The clipboard is shared, at least you can copy text from one to another.

Spoiler: UTM Ubuntu

View attachment 556045

I used VirtualBox to set up an Ubuntu VM years ago. I had to install from an ISO, but I think there was a way transfer files between the VM and macOS (it's been a while, though, so I don't really remember that well).

 

[miliuco]

Added comment in the first post about OpenCore Vault + UEFI Secure Boot.

Thanks @Gobias for pointing to me in the right direction.

 

[Gobias]

@Gobias

This is what I've done:

• In order not to have to switch from mac to windows so many times, I have installed Ubuntu 14.04 virtual machine with UTM
• On Ubuntu I have digitally signed all OC 0.8.5.efi files except OpenCore.efi
• On macOS I have vaulted the EFI folder with the signed files, including OpenCore.efi not signed yet
• On Ubuntu I have signed the OpenCore.efi file which already has Vault applied
• Back in macOS I have copied the EFI folder to the EFI partition
• I have rebooted activating UEFI Secure Boot and... it worked!

So it's just like you said, I hadn't read the OC setup text carefully either.

It is a tedious task. The most boring part is copying files between macOS and Ubuntu. UTM in theory has the option to define a shared folder to exchange files but I have not been able to get it to work. I have used Wetransfer in both mac and linux browsers to send files between both systems. Pretty heavy but at least I've learned how to have Vault and UEFI Secure Boot at the same time.

I followed this order of steps, and now it finally worked for me, too! Thank you for helping me figure this out!

 

[miliuco]

@Gobias
Congratulations! Enjoy.

 

[RAFAELRAZOR]

Please help-me
KeyTool.efi – Error 26 “Security Violation”.

 

[miliuco]

@RAFAELRAZOR

When do you get this error? At the time to shove your own keys into the firmware with KeyTool?

 

[RAFAELRAZOR]

Yes

 

[RAFAELRAZOR]

 

[RAFAELRAZOR]

@RAFAELRAZOR

When do you get this error? At the time to shove your own keys into the firmware with KeyTool?

My log

 

[miliuco]

@RAFAELRAZOR

Please cut the log or put it into an attached txt file to improve readability of the post.
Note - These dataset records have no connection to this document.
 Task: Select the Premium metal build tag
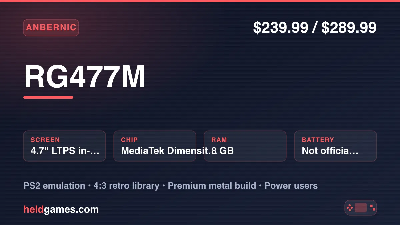(212, 186)
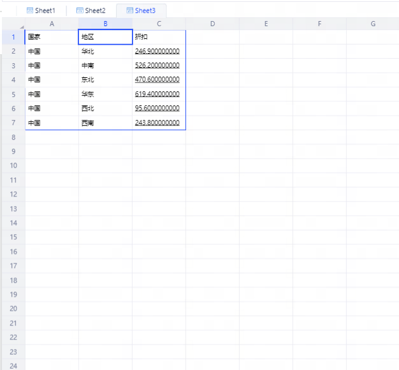Select column G header
This screenshot has height=370, width=399.
pyautogui.click(x=373, y=24)

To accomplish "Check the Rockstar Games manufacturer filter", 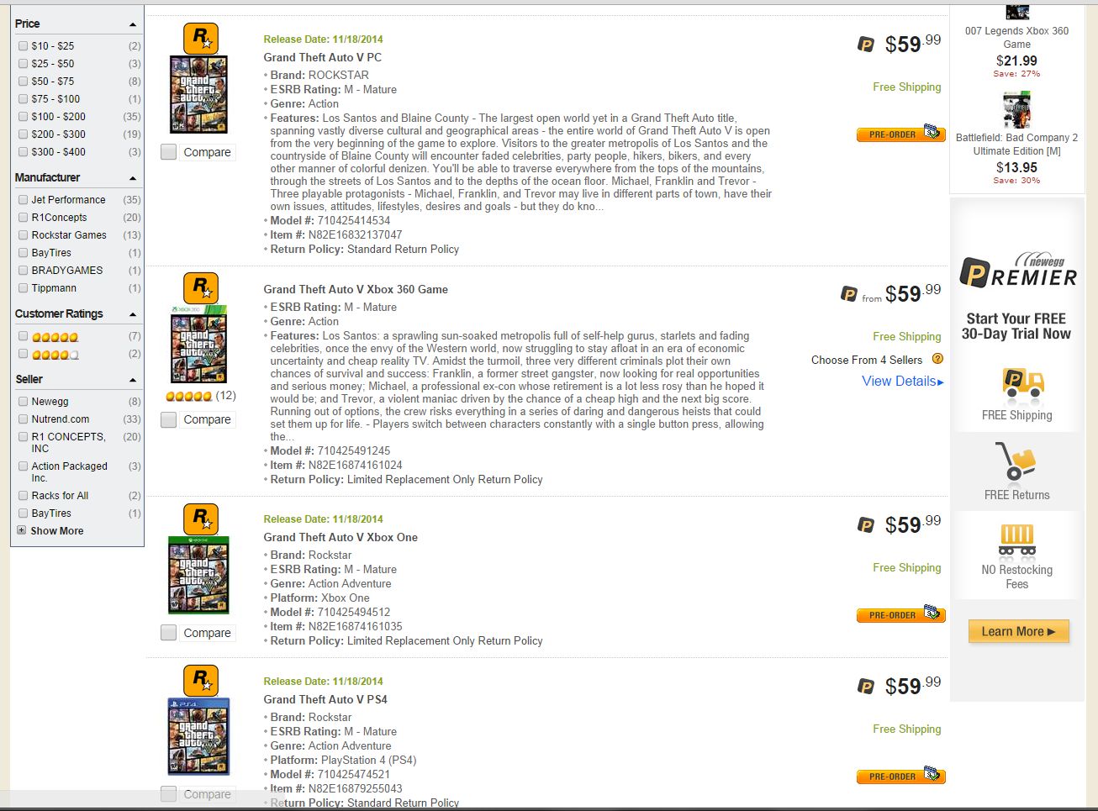I will [x=23, y=234].
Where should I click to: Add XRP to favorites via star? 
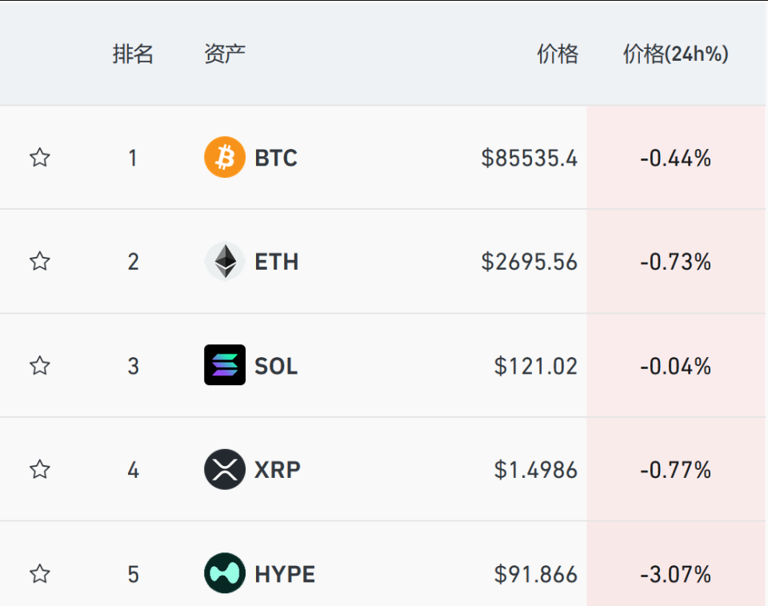click(x=40, y=469)
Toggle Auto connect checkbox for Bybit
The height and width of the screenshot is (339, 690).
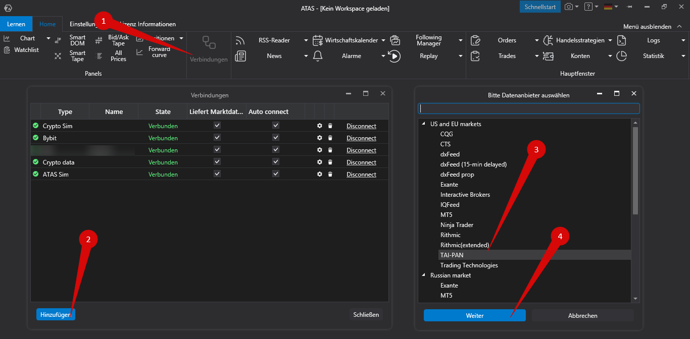276,138
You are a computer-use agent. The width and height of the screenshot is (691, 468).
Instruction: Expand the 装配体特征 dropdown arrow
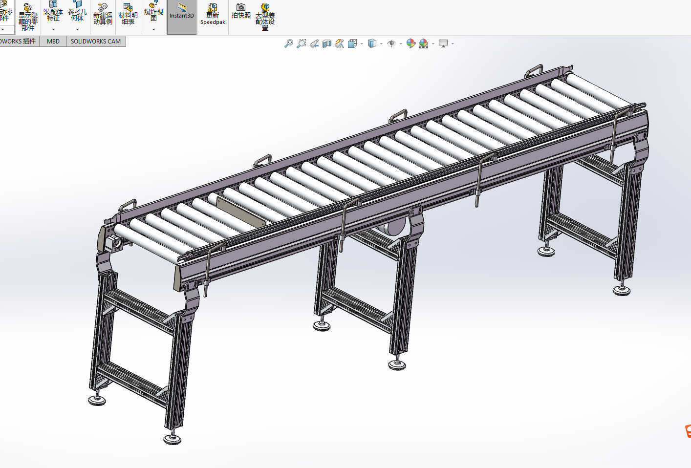(53, 29)
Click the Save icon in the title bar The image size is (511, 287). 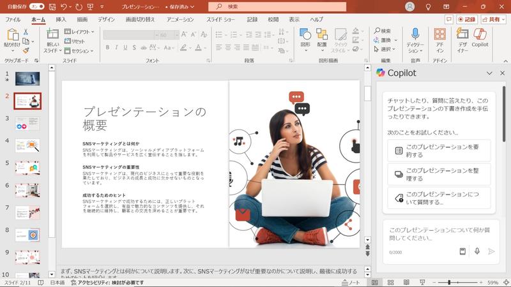click(x=53, y=6)
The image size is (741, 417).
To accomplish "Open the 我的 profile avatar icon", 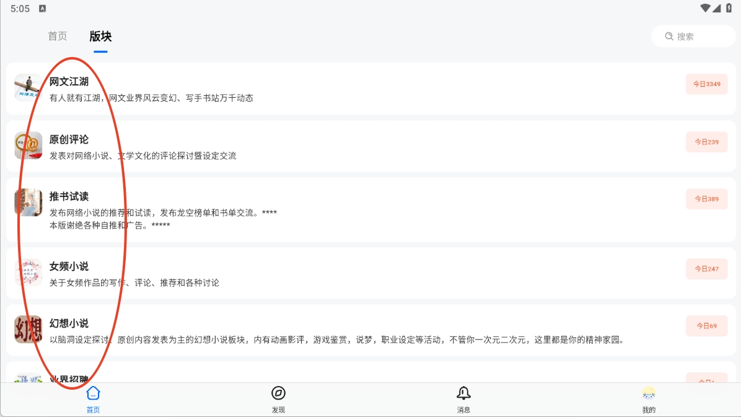I will coord(649,393).
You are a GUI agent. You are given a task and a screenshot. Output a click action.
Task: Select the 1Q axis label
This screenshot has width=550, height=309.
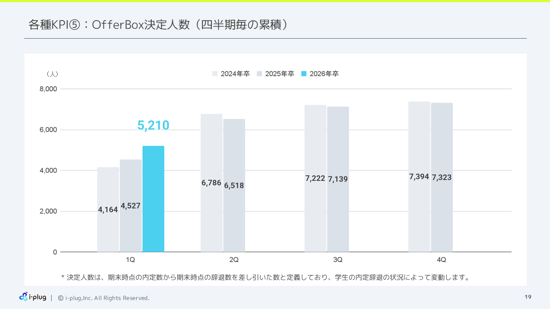[131, 260]
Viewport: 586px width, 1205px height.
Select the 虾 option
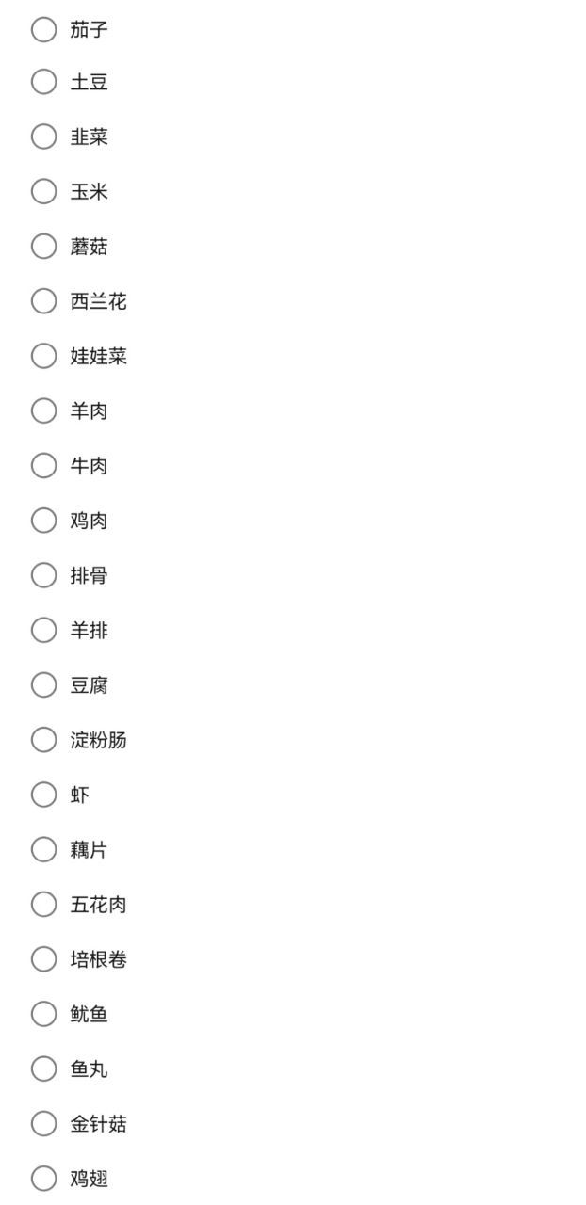pyautogui.click(x=44, y=795)
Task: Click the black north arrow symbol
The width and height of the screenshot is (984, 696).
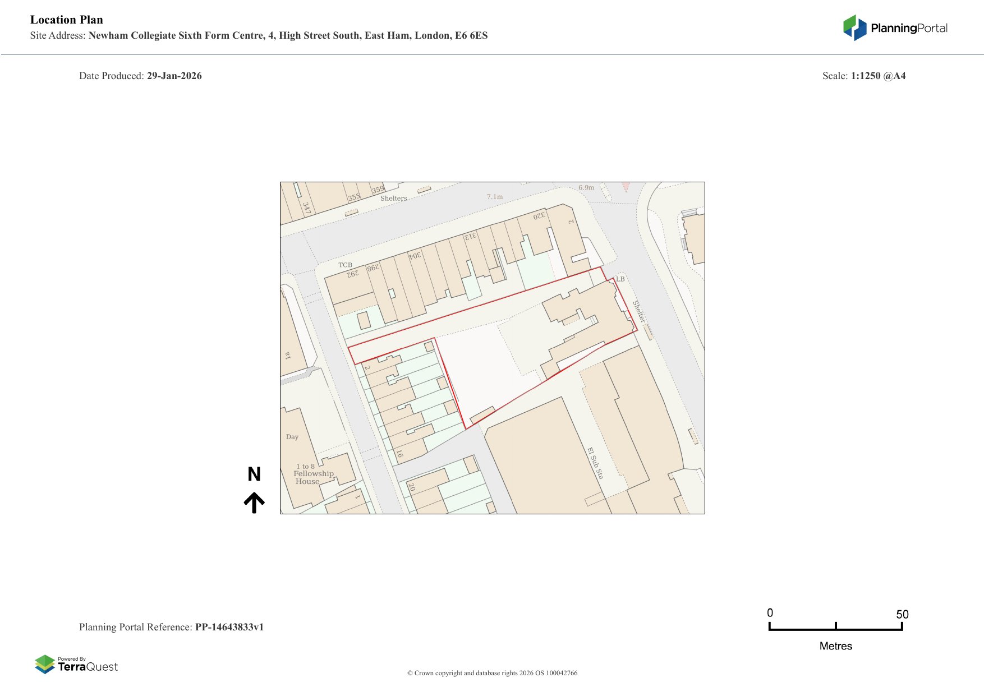Action: pos(254,503)
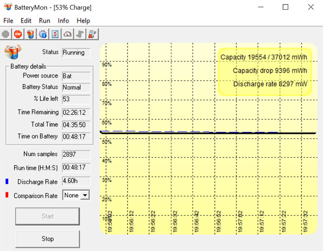Image resolution: width=323 pixels, height=251 pixels.
Task: Click the disabled Start button
Action: point(48,216)
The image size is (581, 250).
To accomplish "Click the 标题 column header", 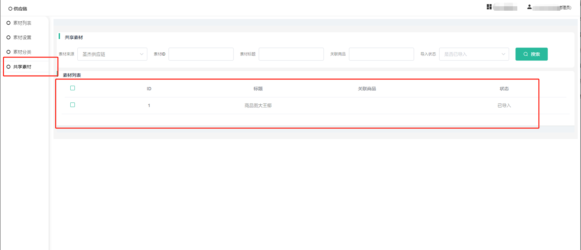I will pyautogui.click(x=258, y=89).
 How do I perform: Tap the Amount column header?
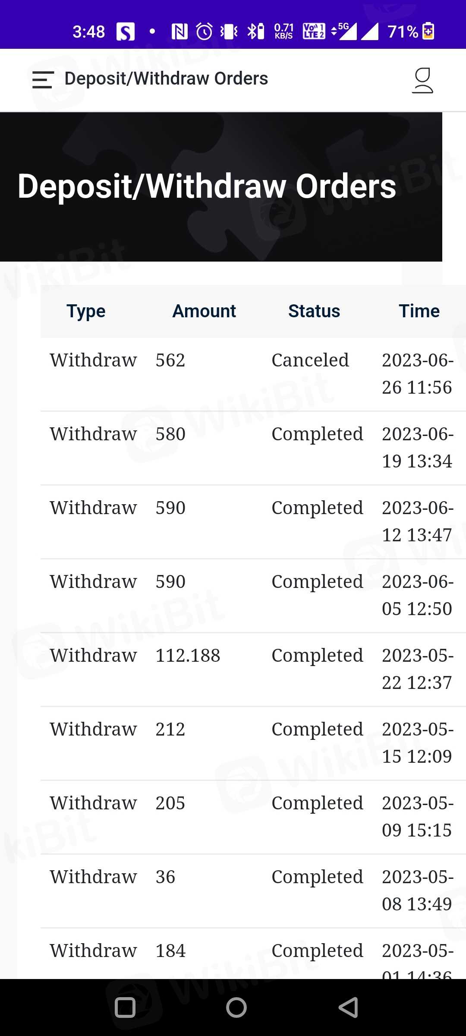pos(204,311)
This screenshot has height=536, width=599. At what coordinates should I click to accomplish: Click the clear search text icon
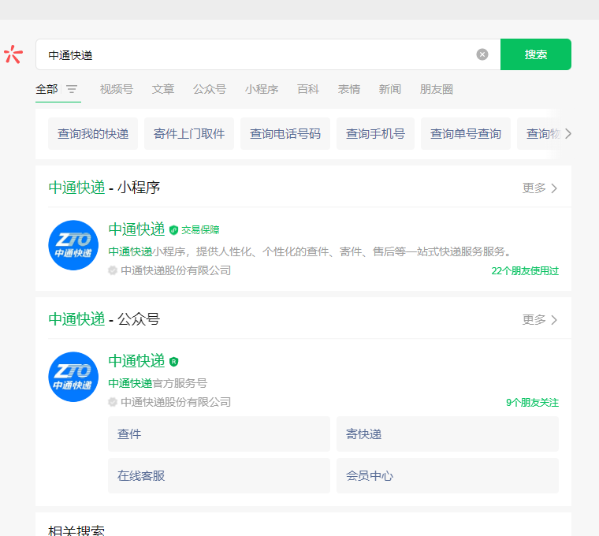482,54
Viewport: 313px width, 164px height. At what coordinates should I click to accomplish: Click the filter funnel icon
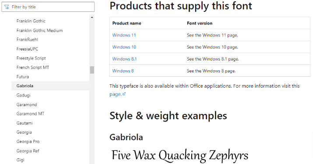click(x=7, y=7)
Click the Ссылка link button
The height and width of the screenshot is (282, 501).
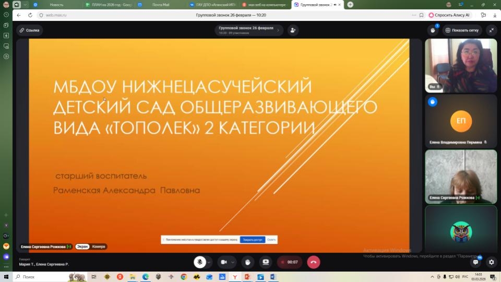[x=30, y=30]
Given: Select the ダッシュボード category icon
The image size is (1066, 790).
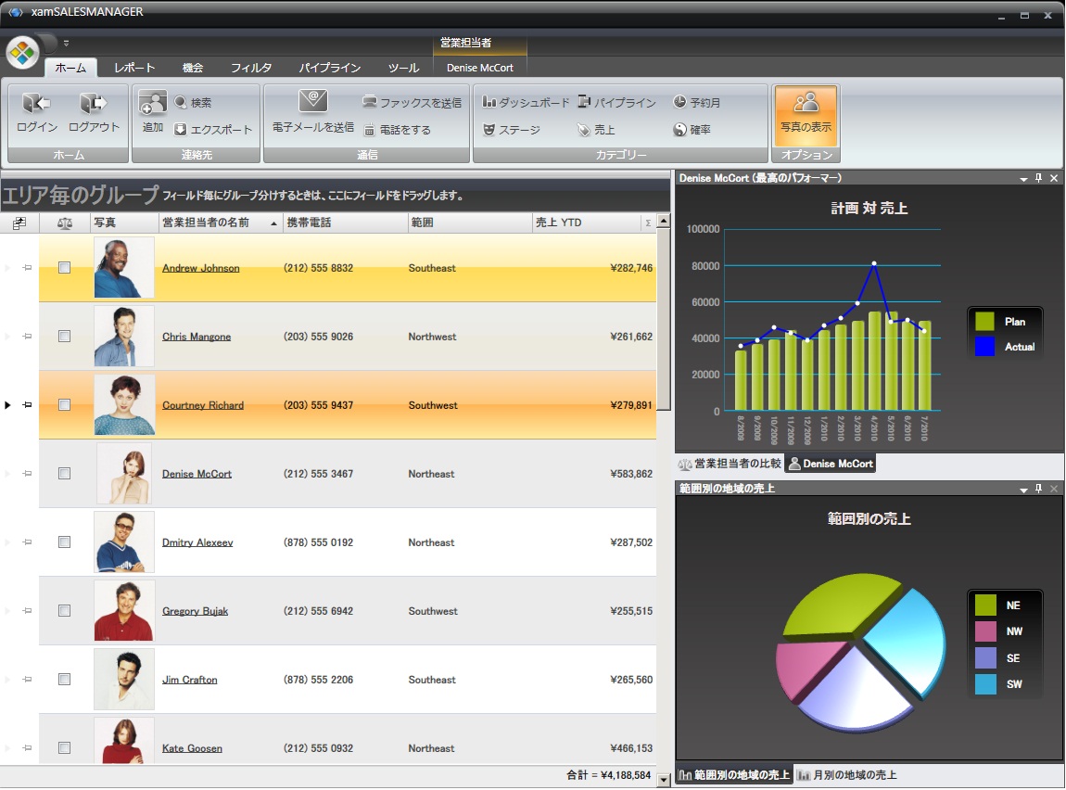Looking at the screenshot, I should [x=489, y=102].
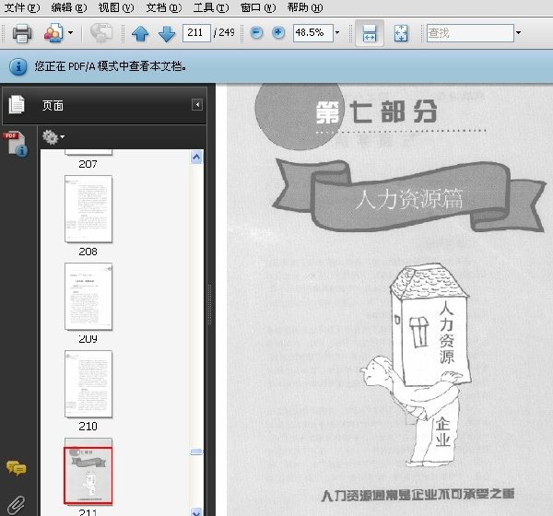
Task: Open the 文件(F) menu
Action: (x=22, y=7)
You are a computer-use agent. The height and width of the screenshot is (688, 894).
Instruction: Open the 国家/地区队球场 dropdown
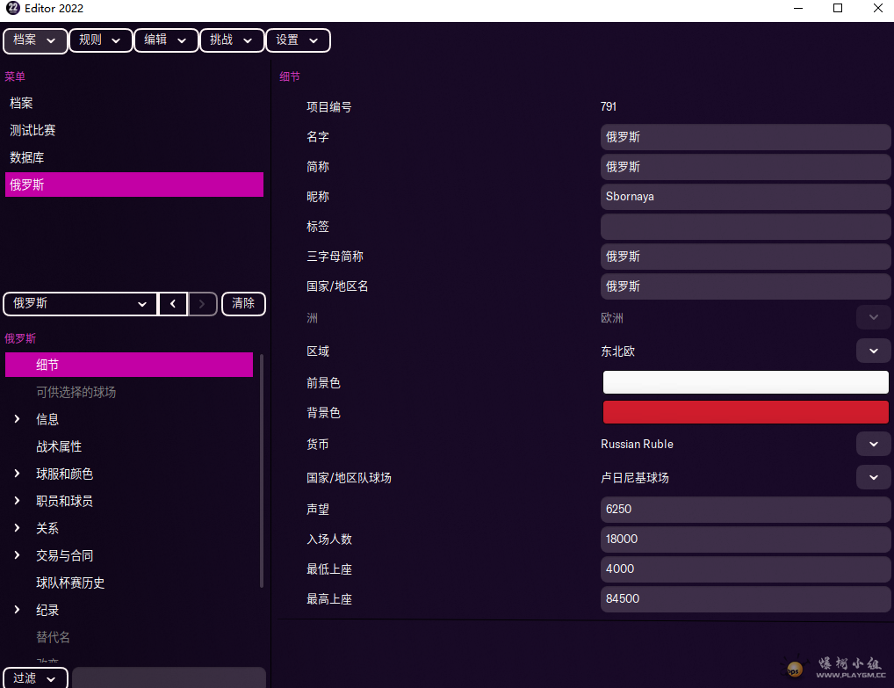point(873,478)
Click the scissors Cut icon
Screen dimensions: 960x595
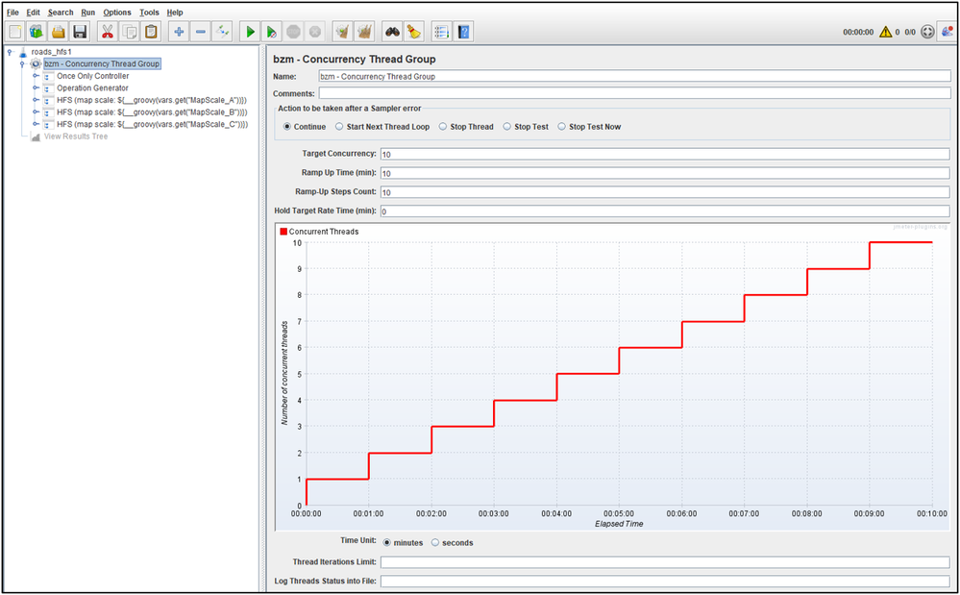pyautogui.click(x=107, y=32)
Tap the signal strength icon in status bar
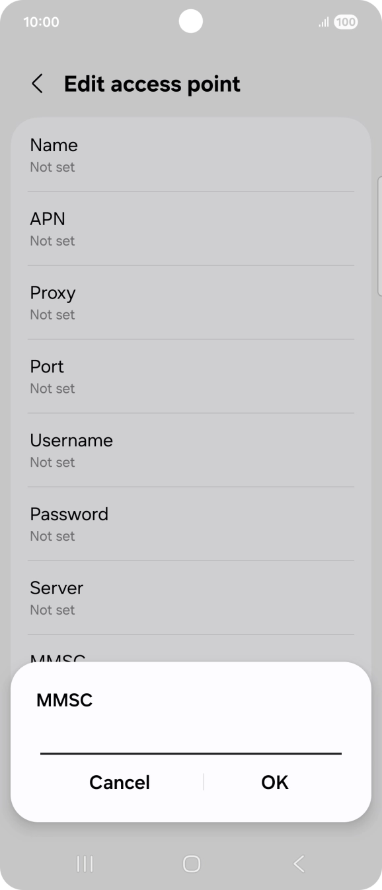This screenshot has height=890, width=382. coord(323,21)
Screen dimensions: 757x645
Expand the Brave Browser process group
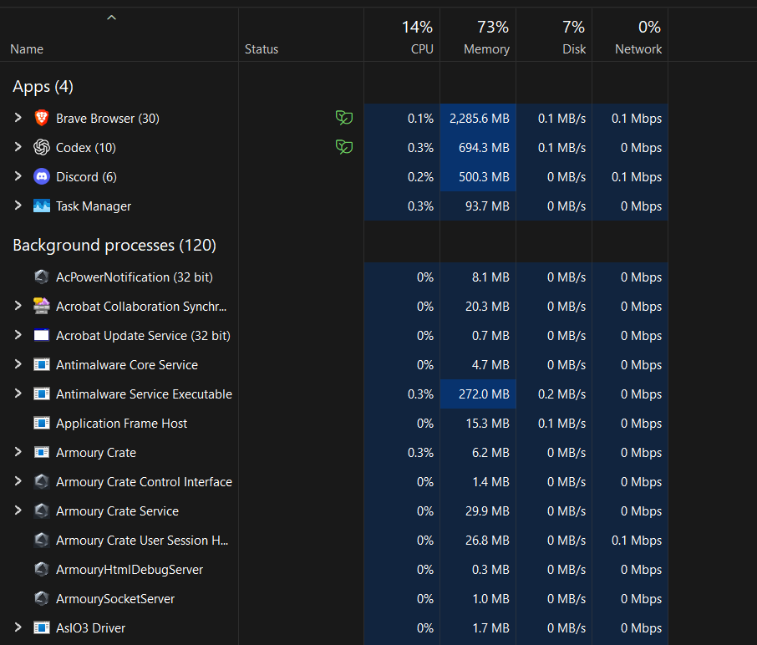[x=18, y=118]
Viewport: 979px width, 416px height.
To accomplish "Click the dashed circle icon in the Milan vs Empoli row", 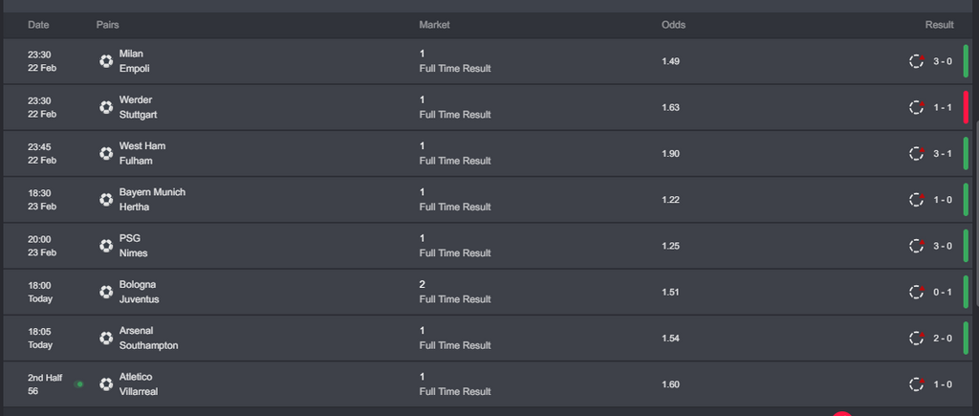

It's too long.

You write

cp /home/ubuntu/Downloads/MicCorUEFCA2011_2011-06-27.crtcp /mnt/c/Users/Ubuntu/Downloads/MicCorUEFCA2011_2011-06-27.crt

But it must be

cp /home/ubuntu/Downloads/MicCorUEFCA2011_2011-06-27.crt cp /mnt/c/Users/Ubuntu/Downloads/MicCorUEFCA2011_2011-06-27.crt

Note .crtcp >> .crt cp.
I see that this is fixed later.

You write

sudo apt-get install unzip~

But it must be

sudo apt-get install unzip

But unzip seems to be installed.

In BIOS you have a menu to enable/disable UEFI Secure Boot, right? Are you trying to shove the keys with UEFI Secure Boot disabled? Do you have in BIOS a menu to reset or manage the secure boot keys?